WHAT NEEDS TO BE DONE: Every line from the one containing "This screenshot has width=1568, height=639." through the end of the listing below goes in the output, exactly and without pictures.
####
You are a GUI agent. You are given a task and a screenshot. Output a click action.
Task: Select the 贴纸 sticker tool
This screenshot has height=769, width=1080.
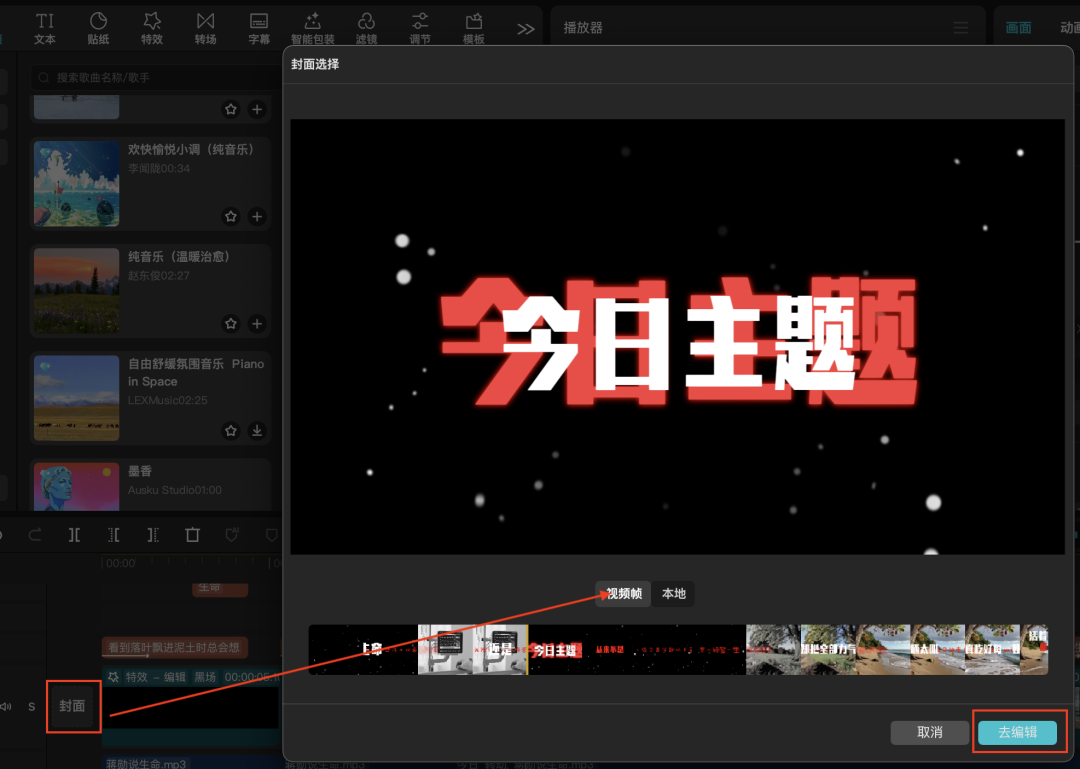pos(98,27)
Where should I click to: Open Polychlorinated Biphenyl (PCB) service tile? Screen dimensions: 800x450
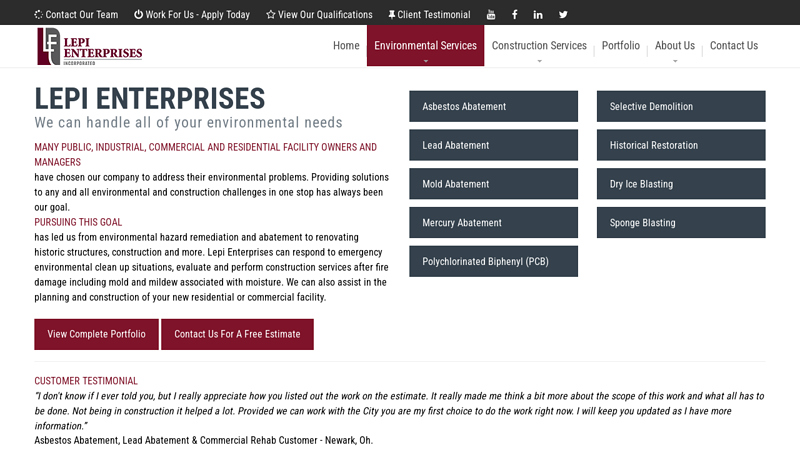point(493,262)
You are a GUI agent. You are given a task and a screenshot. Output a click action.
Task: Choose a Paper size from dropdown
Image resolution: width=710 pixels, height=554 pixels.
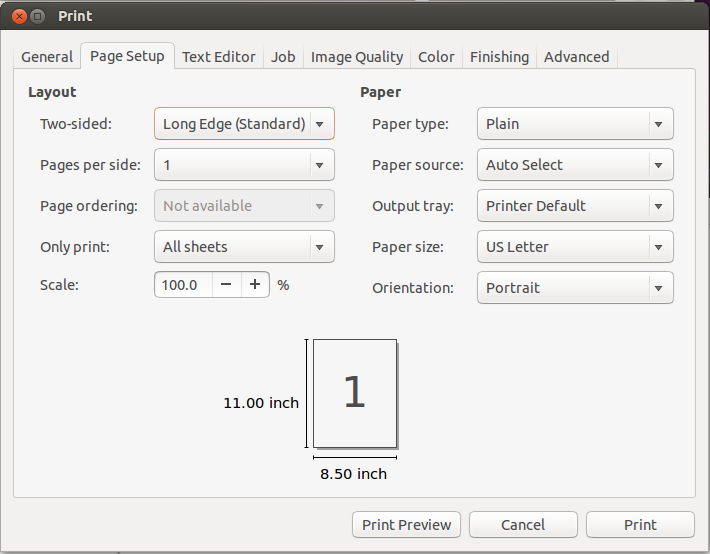[575, 247]
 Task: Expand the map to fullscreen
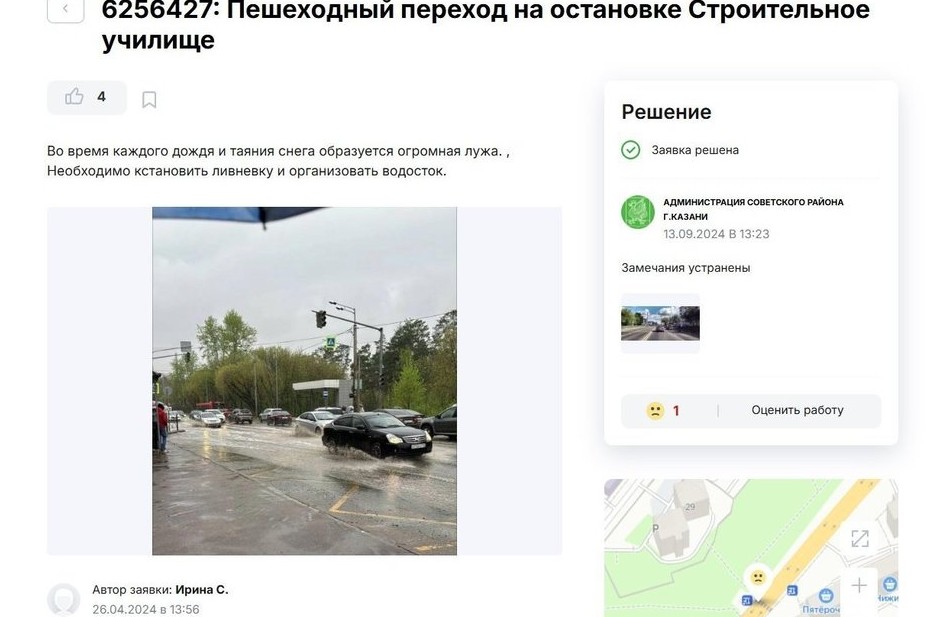pos(859,539)
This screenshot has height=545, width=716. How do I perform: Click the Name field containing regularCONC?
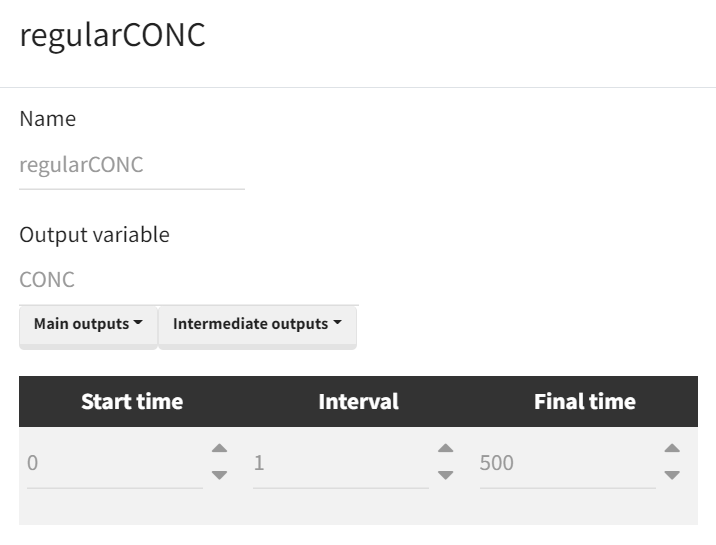[x=131, y=166]
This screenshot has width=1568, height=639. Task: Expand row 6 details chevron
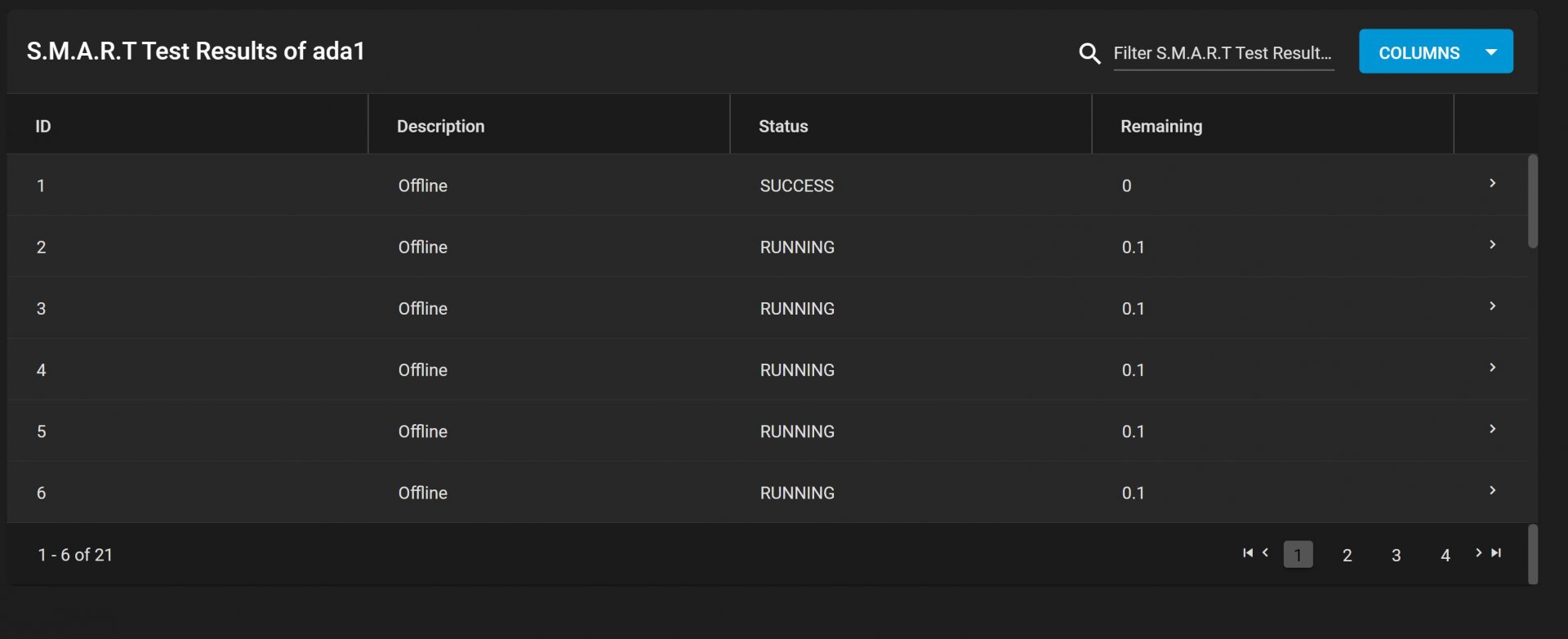click(1492, 490)
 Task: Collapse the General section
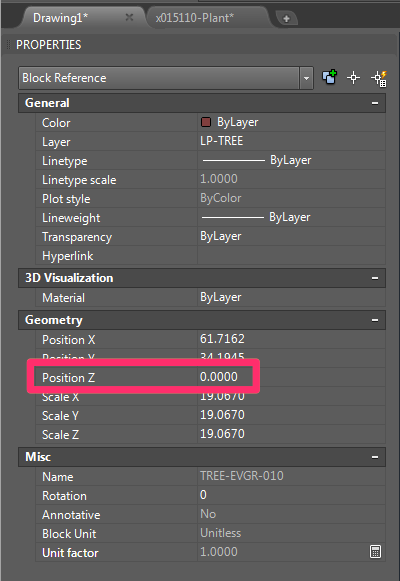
####
YOUR SOLUTION:
This screenshot has width=1568, height=639. Task: Expand row 6 details chevron
click(1492, 490)
 Task: Collapse the General section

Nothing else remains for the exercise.